(Dataset entries)
______

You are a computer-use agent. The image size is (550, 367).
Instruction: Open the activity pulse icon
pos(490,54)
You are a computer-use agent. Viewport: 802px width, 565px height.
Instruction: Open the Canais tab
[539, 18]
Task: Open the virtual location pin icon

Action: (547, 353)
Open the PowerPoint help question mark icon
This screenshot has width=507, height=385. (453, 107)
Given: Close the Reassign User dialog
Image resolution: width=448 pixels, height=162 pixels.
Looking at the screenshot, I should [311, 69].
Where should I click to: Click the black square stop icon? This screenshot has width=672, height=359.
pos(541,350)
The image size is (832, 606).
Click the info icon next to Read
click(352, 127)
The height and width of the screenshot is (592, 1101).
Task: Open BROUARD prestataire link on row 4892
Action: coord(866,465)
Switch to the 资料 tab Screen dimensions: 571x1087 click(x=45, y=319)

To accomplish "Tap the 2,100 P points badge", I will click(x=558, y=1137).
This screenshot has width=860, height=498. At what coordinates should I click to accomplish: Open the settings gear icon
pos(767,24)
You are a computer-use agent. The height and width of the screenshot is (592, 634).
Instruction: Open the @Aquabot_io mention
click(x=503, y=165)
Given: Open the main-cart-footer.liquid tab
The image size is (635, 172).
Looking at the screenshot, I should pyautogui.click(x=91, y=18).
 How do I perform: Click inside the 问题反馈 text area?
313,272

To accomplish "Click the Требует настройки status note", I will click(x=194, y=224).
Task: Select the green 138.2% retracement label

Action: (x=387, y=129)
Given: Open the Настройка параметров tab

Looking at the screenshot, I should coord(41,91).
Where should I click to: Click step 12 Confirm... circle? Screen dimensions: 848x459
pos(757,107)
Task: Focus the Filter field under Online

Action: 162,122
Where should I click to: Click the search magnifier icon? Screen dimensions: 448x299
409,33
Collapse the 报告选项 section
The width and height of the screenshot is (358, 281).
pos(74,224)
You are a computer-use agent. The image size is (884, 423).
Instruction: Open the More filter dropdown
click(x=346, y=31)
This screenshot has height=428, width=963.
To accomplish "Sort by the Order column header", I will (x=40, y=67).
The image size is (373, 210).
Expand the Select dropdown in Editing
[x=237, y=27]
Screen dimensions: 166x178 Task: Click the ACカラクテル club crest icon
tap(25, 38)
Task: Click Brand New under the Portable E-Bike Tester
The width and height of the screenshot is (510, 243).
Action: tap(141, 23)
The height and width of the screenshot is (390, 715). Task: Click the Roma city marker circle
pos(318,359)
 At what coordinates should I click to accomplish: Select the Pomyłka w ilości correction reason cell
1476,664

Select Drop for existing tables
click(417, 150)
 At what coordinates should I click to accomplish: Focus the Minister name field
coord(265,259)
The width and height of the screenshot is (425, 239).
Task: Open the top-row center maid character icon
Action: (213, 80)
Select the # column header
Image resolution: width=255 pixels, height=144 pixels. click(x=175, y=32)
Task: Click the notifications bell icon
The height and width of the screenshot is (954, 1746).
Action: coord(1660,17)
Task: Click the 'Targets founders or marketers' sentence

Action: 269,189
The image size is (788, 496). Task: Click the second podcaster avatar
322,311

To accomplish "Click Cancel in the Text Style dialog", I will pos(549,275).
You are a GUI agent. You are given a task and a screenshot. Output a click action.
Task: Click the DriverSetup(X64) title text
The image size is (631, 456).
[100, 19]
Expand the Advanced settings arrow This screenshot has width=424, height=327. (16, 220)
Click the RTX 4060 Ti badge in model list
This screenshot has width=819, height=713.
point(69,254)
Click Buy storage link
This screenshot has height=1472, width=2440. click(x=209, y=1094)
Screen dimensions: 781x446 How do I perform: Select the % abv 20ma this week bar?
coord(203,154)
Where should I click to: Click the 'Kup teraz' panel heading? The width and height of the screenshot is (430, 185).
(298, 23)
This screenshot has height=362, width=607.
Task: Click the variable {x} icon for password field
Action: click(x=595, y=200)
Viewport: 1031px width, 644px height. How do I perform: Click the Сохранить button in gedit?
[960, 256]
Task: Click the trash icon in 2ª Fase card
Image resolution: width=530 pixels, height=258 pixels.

______

--- Work to complete ---
Write down, word for word, the lines above from the one containing "You are a computer-use agent. Viewport: 802px" through the one containing "Given: Close the Reassign User dialog", both ends included.

--- Output ---
You are a computer-use agent. Viewport: 802px width, 565px height.
Instruction: Open the Canais tab
[539, 18]
Task: Open the virtual location pin icon

Action: (547, 353)
Open the PowerPoint help question mark icon
This screenshot has width=507, height=385. (453, 107)
Given: Close the Reassign User dialog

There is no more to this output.